Le altre lacune nella libreria Cloudflare generata con l’AI
In un lungo articolo di approfondimento, è Neil Madden ad evidenziare diverse lacune nel progetto nato sotto la spinta dell’AI di Claude. Madden osserva, ad esempio, che la copertura di test risulterebbe drammaticamente insufficiente: per uno strumento che implementa un provider OAuth, non testare ogni condizione è – a suo avviso – una mancanza importante.
In termini di CORS (Cross-Origin Resource Sharing), inoltre, consentire qualsiasi origine e metodo con intestazioni estremamente permissive riduce drasticamente l’efficacia della stessa origin policy. Anche se l’intento pare deliberato e non sembra verificarsi alcuna abilitazione delle credenziali, per Madden rimane una scelta discutibile e potenzialmente pericolosa per un provider OAuth.
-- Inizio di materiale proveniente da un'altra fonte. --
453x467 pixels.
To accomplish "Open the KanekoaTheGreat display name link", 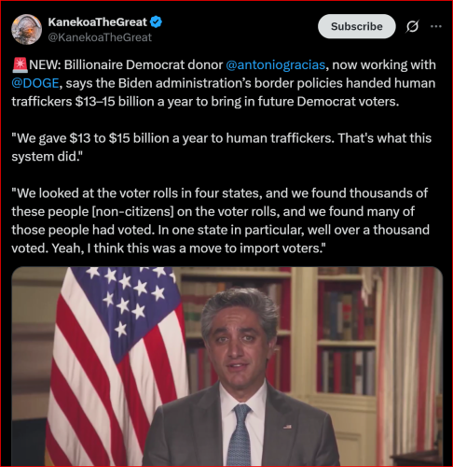I will (x=97, y=22).
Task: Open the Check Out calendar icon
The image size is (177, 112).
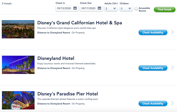Action: pos(100,8)
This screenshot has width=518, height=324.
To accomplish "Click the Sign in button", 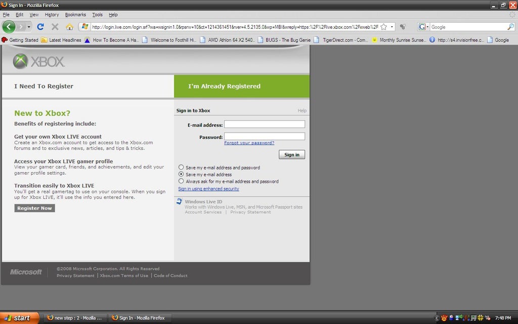I will pos(291,155).
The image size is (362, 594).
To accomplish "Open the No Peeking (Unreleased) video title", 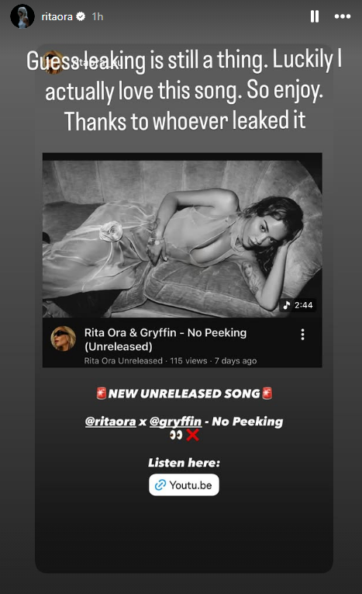I will pyautogui.click(x=165, y=339).
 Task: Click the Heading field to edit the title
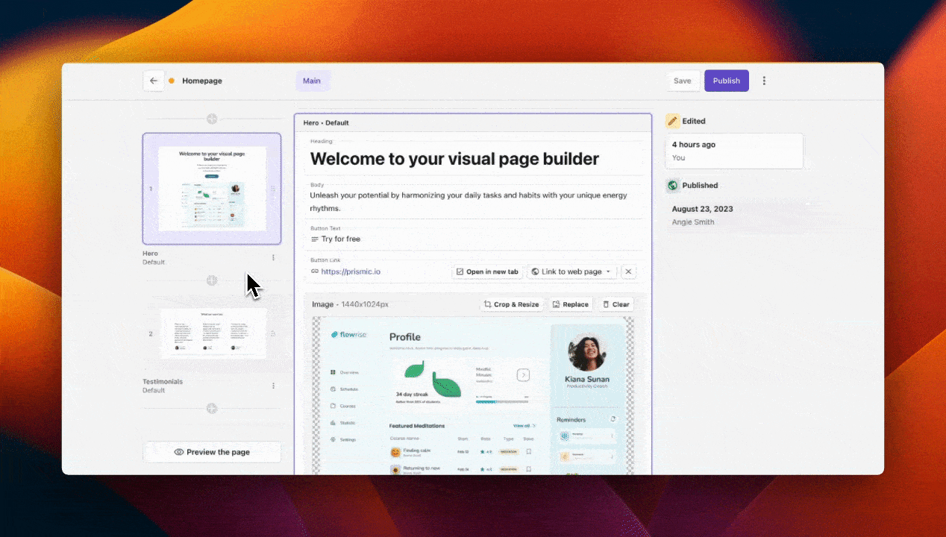(454, 159)
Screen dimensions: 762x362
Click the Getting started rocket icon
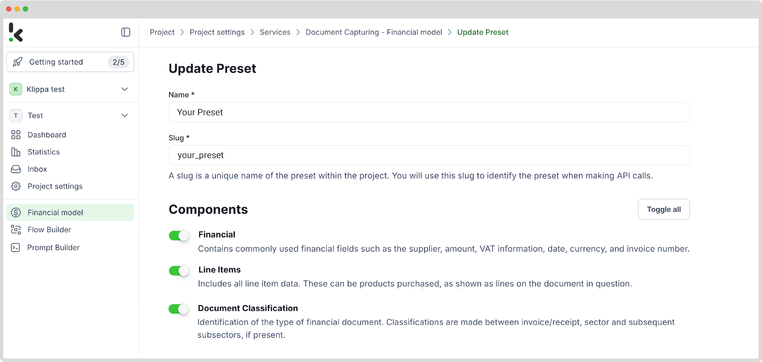(18, 62)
Un altro punto critico consiste nell’assenza di header di sicurezza fondamentali, come X-Content-Type-Options: nosniff
o Strict-Transport-Security
. Anche se si tratta di API, è noto che vulnerabilità come XSS possono colpire anche risposte JSON ben formate, specialmente in assenza di tali header.
Infine, Madden rileva ancora che alcune scelte nel codice lasciano presagire una conoscenza solo superficiale delle specifiche OAuth da parte dell’intelligenza artificiale.
Insomma, se la libreria OAuth sviluppata con Claude rappresenta un esercizio affascinante di co-programmazione tra umani e AI, secondo Madden la strada per una piena integrazione è ancora lunga e ripida.